The Autobio procollagen type III N-terminal endopeptidase (PIIINP) chemiluminescence immunoassay (CLIA) is intended for the quantitative determination of PIIINP concentration in serum specimens, aiding in the diagnosis, monitoring and prognosis of hepatic fibrosis.
The formation of hepatic fibrosis is resulting from the over produce or deficient degradation, or both, of the extracelular matrix, hence excessive connective tissue builds up in the liver, then fibrosis is in turn formed. Hepatic fibrosis is the common pathological basis for chronic liver disorders. Various chronic liver disorders might gradually progress to hepatic fibrosis.
Various methods exist for the diagnosis of hepatic fibrosis, such as liver biopsy, imaging tests and serologic marker assays. The most reliable means to examine the extent of fibrosis and its activity is still the liver biopsy method. Although it is the Gold standard in hepatic fibrosis diagnosis, liver biopsy has many disadvantages. e.g. it is an invasive test, hence patients are reluctant to take this test and repeated tests are not able to be conducted. It is not possible to monitor the progress of the recovery and effects of the therapy. Fibrosis is characterized by focal inflammation and fibroelastosis, so deviations exist in specimen collection. Consequently, liver biopsy is much limited in clinical practice. Modern medical imaging methods such as type B ultrasound, CT, MRI etc. could observe certain symptoms of hepatic fibrosis. However, these medical imaging methods are yet to be confirmatory and identifiable, not to mention the inability to accurately determine the extent of liver fibrosis. Serological tests are able to identify different stages of liver fibrosis with relative accuracy, which indicates various changes during the development of liver fibrosis. Additionally, the effects of anti-fibrosis therapies could be monitored.

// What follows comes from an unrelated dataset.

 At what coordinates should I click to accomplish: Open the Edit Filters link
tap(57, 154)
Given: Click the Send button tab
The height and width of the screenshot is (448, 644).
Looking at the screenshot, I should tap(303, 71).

PIIINP is an N-terminal pre-peptide released to the blood stream when type III pre-collagen is transferred to type III collagen outside the cell by a specific enzyme, the quantity of which is equal to that of type III collagen. Consequently, the serum level of pre-collagen N-terminal peptide indicates the amount and velocity of type III collagen synthesis. The type III collagen mainly exists in the liver. Hence the serum level of pre-collagen N-terminal peptide indicates the extent of hepatic fibrosis and the activity of hepatic disorders. Type III pre-collagen N-terminal peptide is regarded as a serologic marker of hepatic fibrosis. The type III pre-collagen N-terminal peptide could effectively distinguish between light, medium and heavy hepatitis, indicate active chronic hepatitis, is an indicator of the activity and extent of chronic hepatic fibrosis. Type III pre-collagen N-terminal peptide levels in longitudinal serum samples could determine the prognosis of chronic hepatitis.